Generalization callout: this §14 follows the surface-tryst template (surface-tryst.brief.md §14). The shape is consistent across per-surface briefs; the per-surface contents differ. Future per-surface briefs MUST include §14.

Out of scope

  • Per-screening-platform screens — defer to future screening-lookup.screen.md and screening-history.screen.md once specialist code starts.
  • Bulk-import of historical screening results from Quinn's existing manual workflow — defer to a one-time migration tool.
  • AI risk-scoring on top of screening results — defer; today Cocotte surfaces the platform's verdict directly.

Generalization summary

This brief established the second per-surface brief shape.

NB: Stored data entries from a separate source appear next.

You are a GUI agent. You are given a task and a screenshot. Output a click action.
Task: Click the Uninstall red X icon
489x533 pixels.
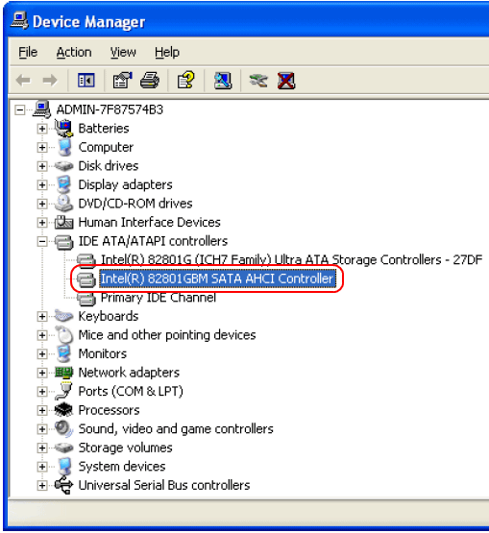point(286,81)
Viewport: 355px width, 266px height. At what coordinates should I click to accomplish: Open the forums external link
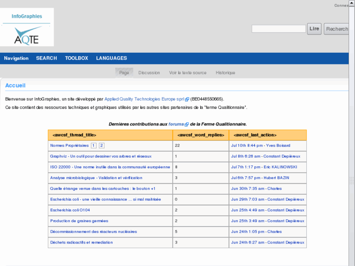(x=176, y=124)
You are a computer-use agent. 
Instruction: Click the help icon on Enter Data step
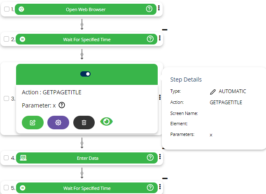click(x=150, y=158)
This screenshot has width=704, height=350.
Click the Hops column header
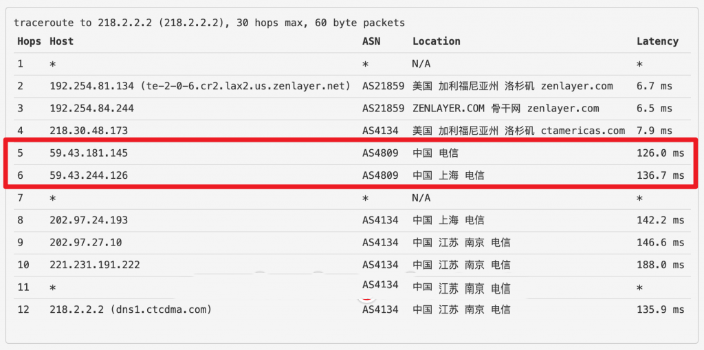[x=29, y=41]
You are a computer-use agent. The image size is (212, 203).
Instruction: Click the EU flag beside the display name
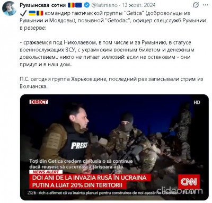pos(78,5)
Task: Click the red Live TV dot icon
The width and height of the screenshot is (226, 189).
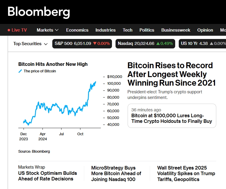Action: 9,30
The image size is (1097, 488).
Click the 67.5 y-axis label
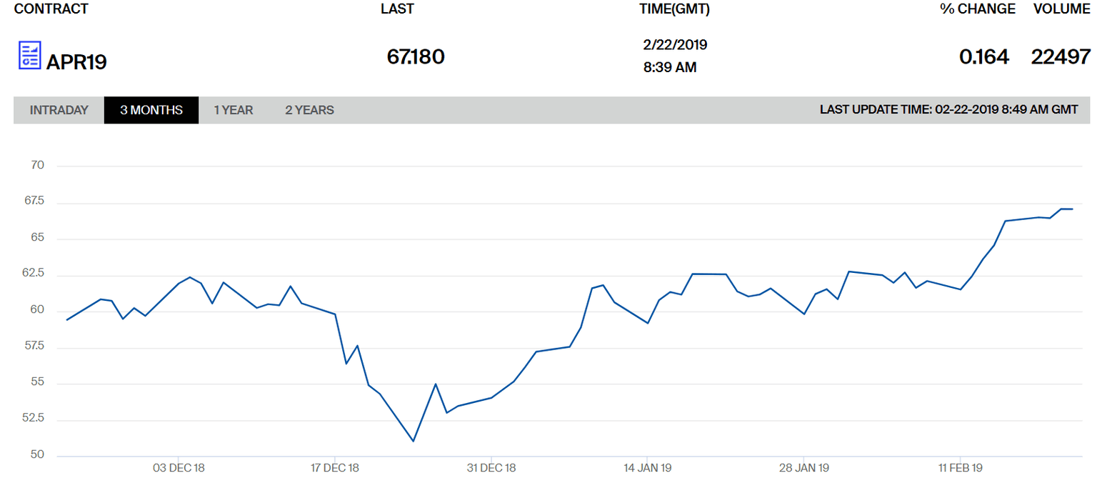tap(34, 201)
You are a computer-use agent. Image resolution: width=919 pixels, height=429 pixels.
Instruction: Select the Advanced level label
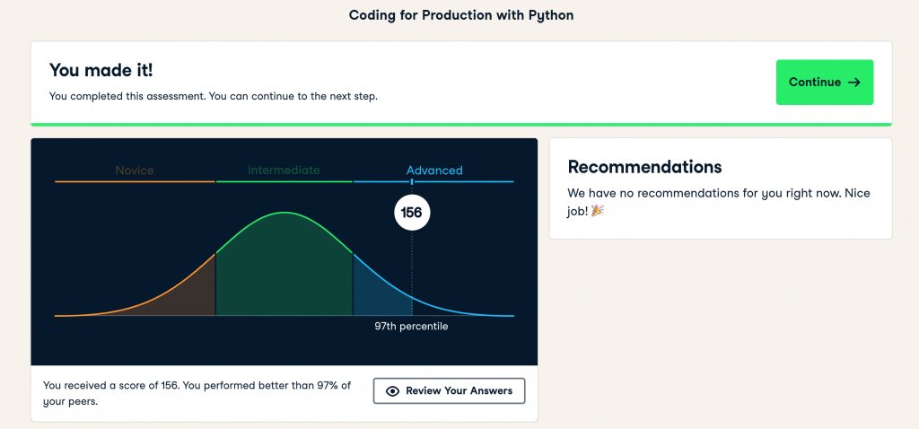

Differs from surface-tryst.brief.md (which is for operate-on-this-platform surfaces) by:

  • Multiple sections marked N/A (no bumps, no DMs, no profile schema, no location lock, no native reviews).
  • §10 blocklist is inverted (submission target, not consumption target).
  • §3 data model is per-transaction (not per-profile).

Per-surface briefs split roughly into:

  • Operate-on (Tryst, TS4Rent, Slixa, Eros, OnlyFans, X, IG…) — full 13-section completion.
  • Consume-from / lookup (screening, reviews, bio-link aggregators) — partial sections with N/A flags.
  • Submit-to (community blocklists, coop intel) — inverted §10 + submission UX.

Future briefs declare which shape they're using upfront; sections N/A are explicit, never skipped.